Your options for storage solutions include:
Look to different interior shelving options for easy-access in hard-to reach places:
o Rollout shelves
o Foldout banks of shelves
o Swingout shelves
Gain storage space with the narrow, 4-inch-to-10-inch wide slide-in shelves that look like posts when they're pushed in. They can give you extra room without taking up whole sections of the cabinets, holding spices, soups, and more.
Put away plates with ease with open shelving-a great way to add color and personality to your kitchen. Also, since upper cabinet open shelving tends to be more recessed than low-hanging boxes, you'll end up with a more open workspace.
Turn an awkward corner into a valuable storage spot with a lazy Susan. Many shelving manufacturers offer accessories to make access even easier, like pie-shaped bins and slideouts.
Add visual depth and interest with pullout wicker baskets and under-the sink pullout wire baskets; ideal ways to store linens and more.
Make cleanup a breeze with pullout trash and recycling bins.
Add style and practicality with grain storage bins.
Use dividers for simplified retrieval:
o Cutlery compartments
o Spice drawers
o Utensil dividers
Consider using drawers instead of shelving for your base cabinets.
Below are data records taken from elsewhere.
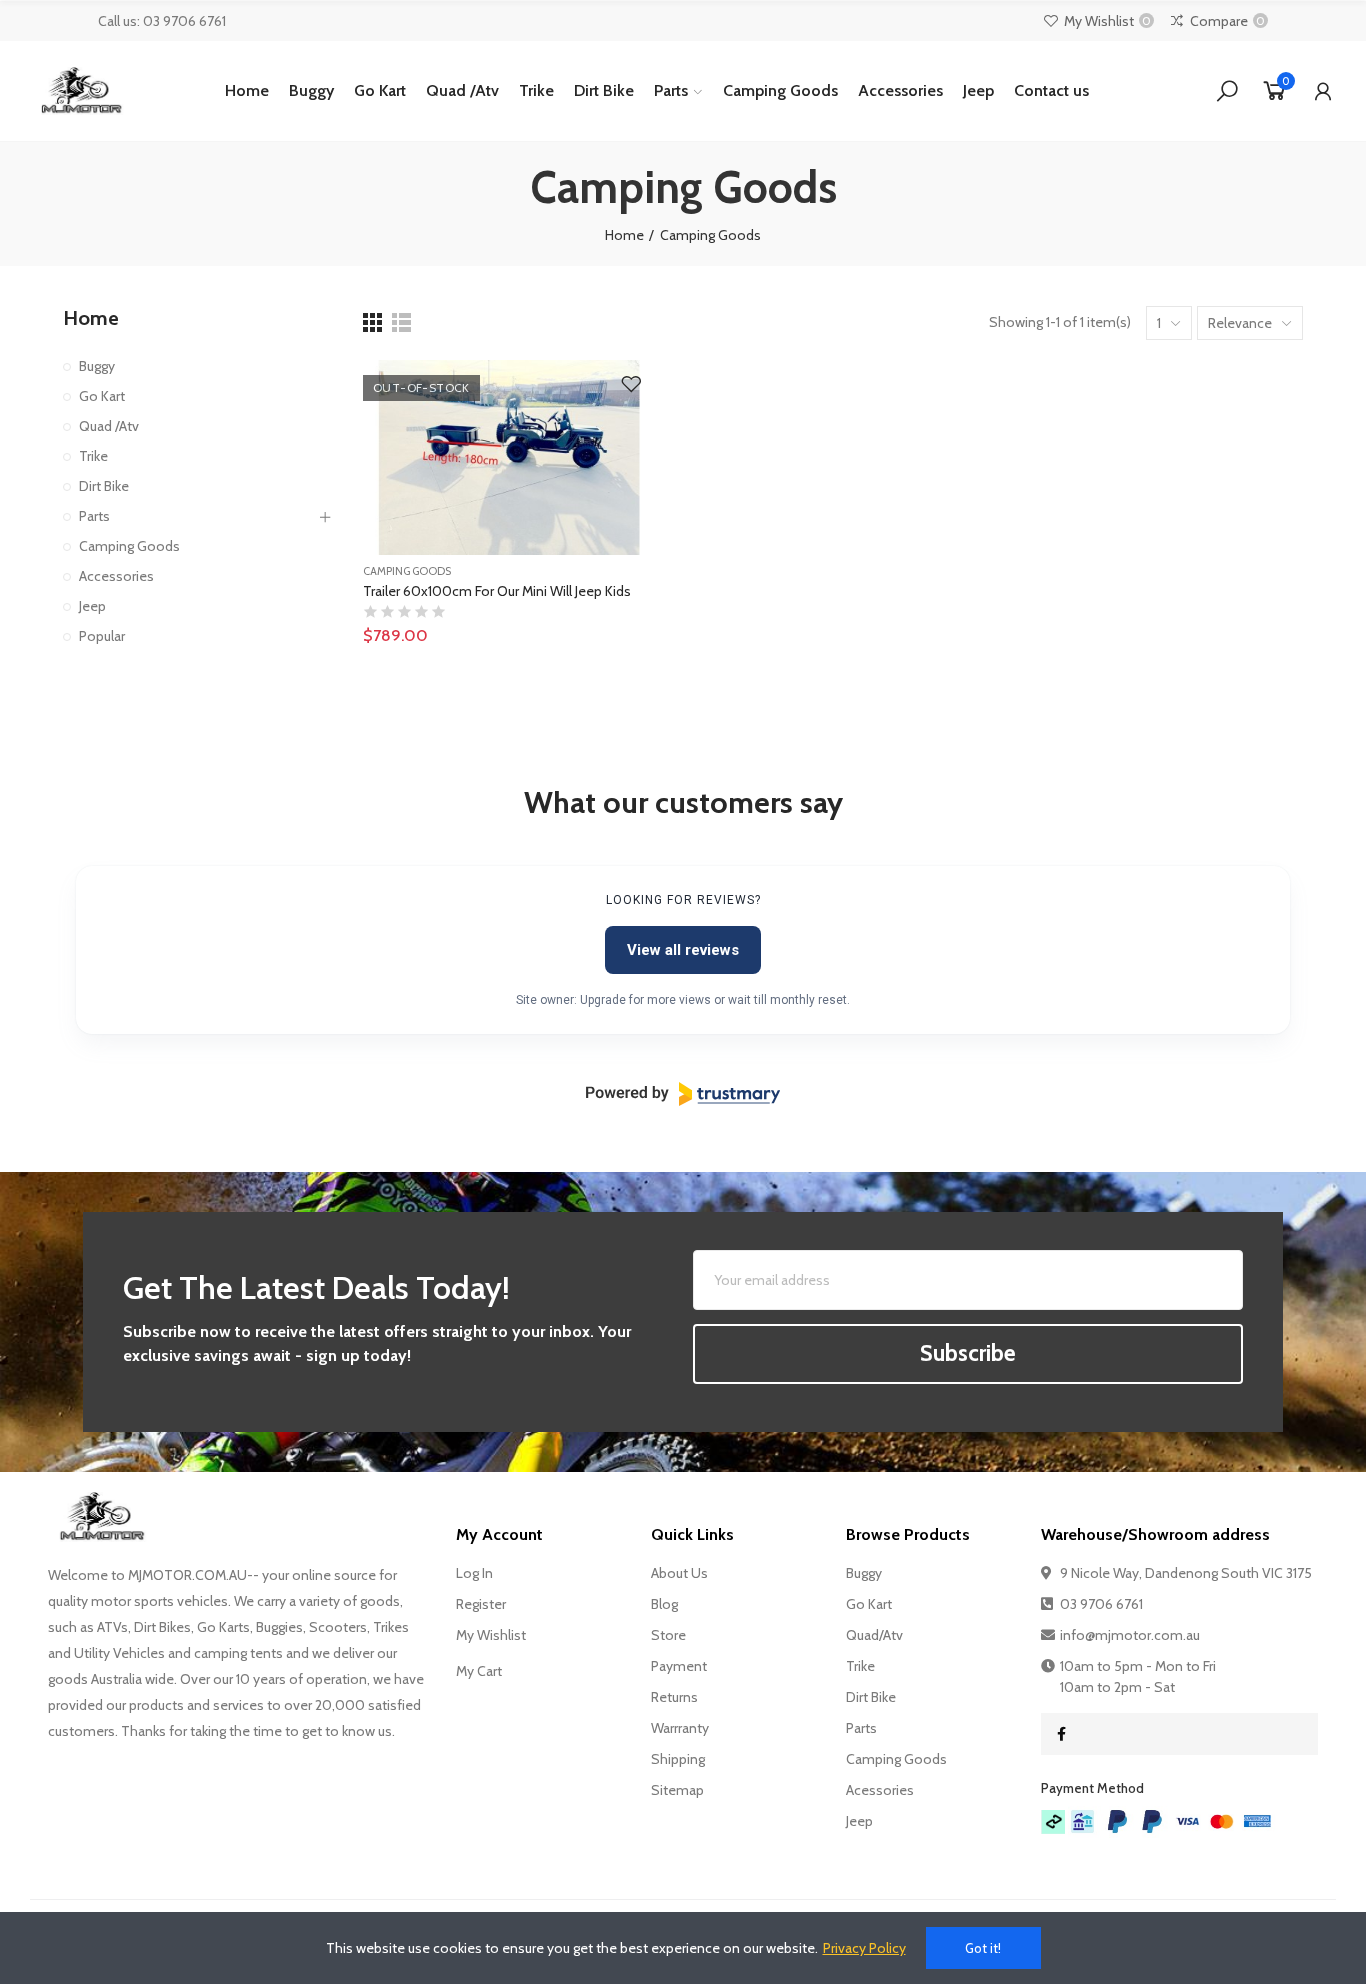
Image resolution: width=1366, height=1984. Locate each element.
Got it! (983, 1948)
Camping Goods (407, 571)
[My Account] (1323, 91)
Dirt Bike (104, 486)
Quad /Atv (109, 426)
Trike (93, 456)
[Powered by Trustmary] (683, 1094)
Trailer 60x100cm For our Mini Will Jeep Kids (497, 591)
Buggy (97, 366)
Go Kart (102, 396)
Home (91, 318)
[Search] (1227, 91)
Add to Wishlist (631, 385)
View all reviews (683, 950)
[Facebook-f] (1062, 1734)
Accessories (116, 576)
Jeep (92, 606)
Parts (94, 516)
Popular (102, 636)
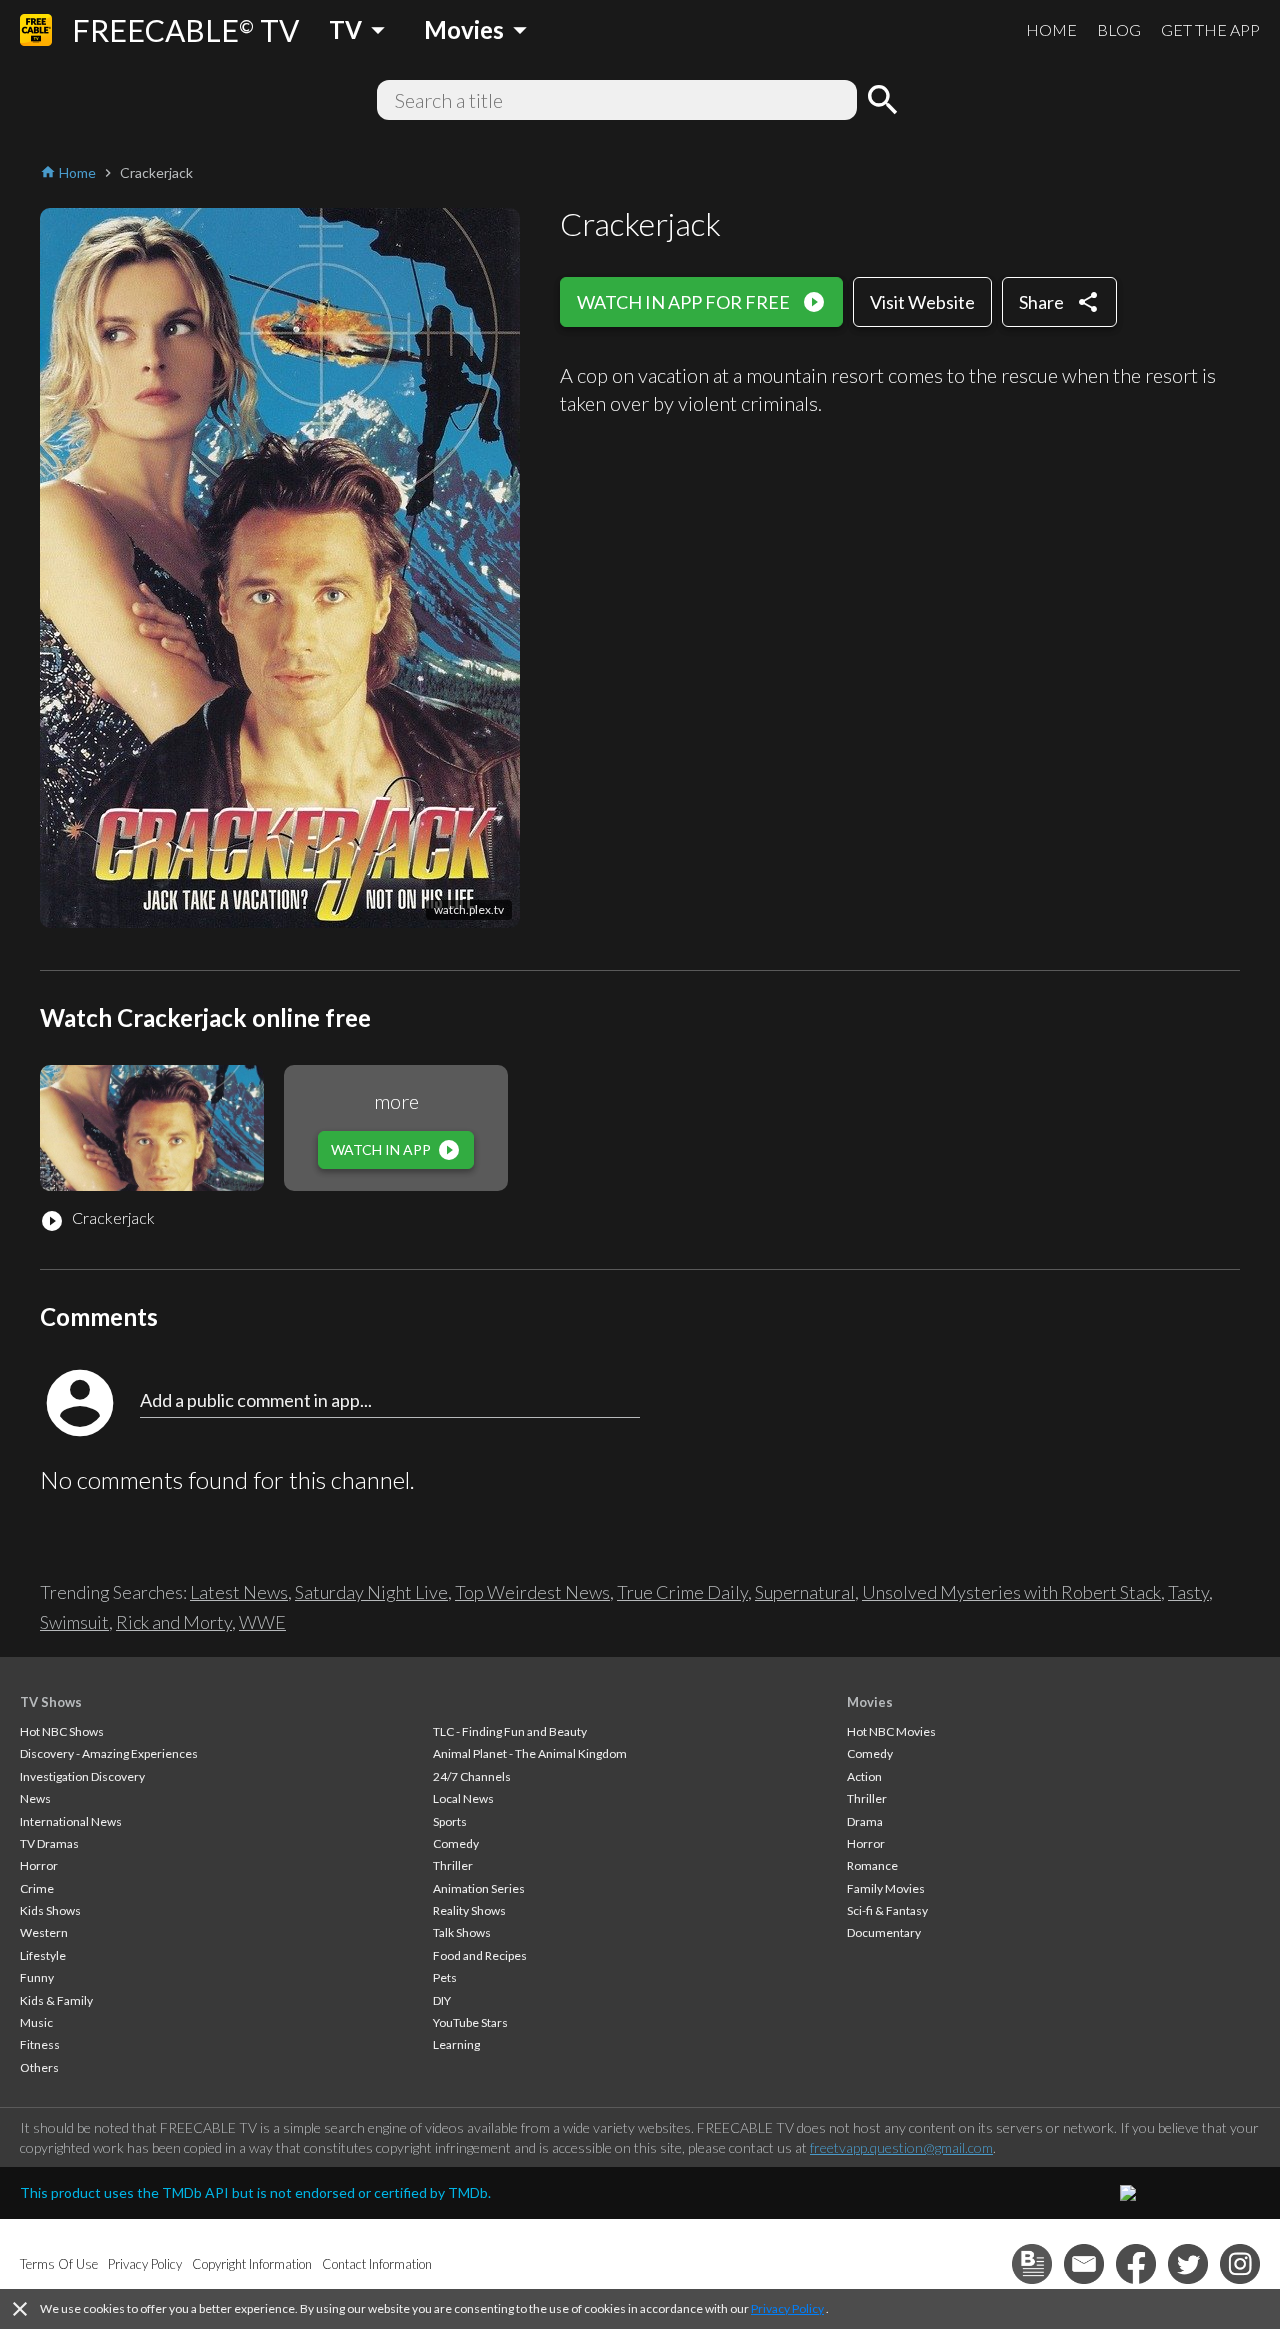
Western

Don't equate drawer storage only with cabinetry. Many appliances, including refrigerators, wine chillers, and dishwashers, now come as drawer units. Store milk and juice next to your breakfast nook or place frequently used items in a refrigerator drawer beneath your workspace.
Keep what you use where you use it. A large drawer under a cooktop is an ideal place for pots and pans.
Buy in bulk and store with ease with a pantry unit, complete with your choice of shelving:
o Fixed shelf pantry
o Pullout pantry
o Foldout pantry
o Rollout pantry
Opt for long cabinet pulls; they double as dishtowel hangers.
Store sponges and small cleaning items in a tiltout panel in front of the sink.
Consolidate spices on an inner door rack. To simplify further, alphabetize them for easy retrieval.
Save space by storing trays and baking sheets in vertical dividers.
Display dishware in a plate rack above the sink to add color and clean-up convenience.
Free up valuable cabinet space by storing infrequently used items (like holiday dishes or juicers) in a pantry or closet space.
Keep what you do use at easy reach-22 to 72 inches above the floor is recommended.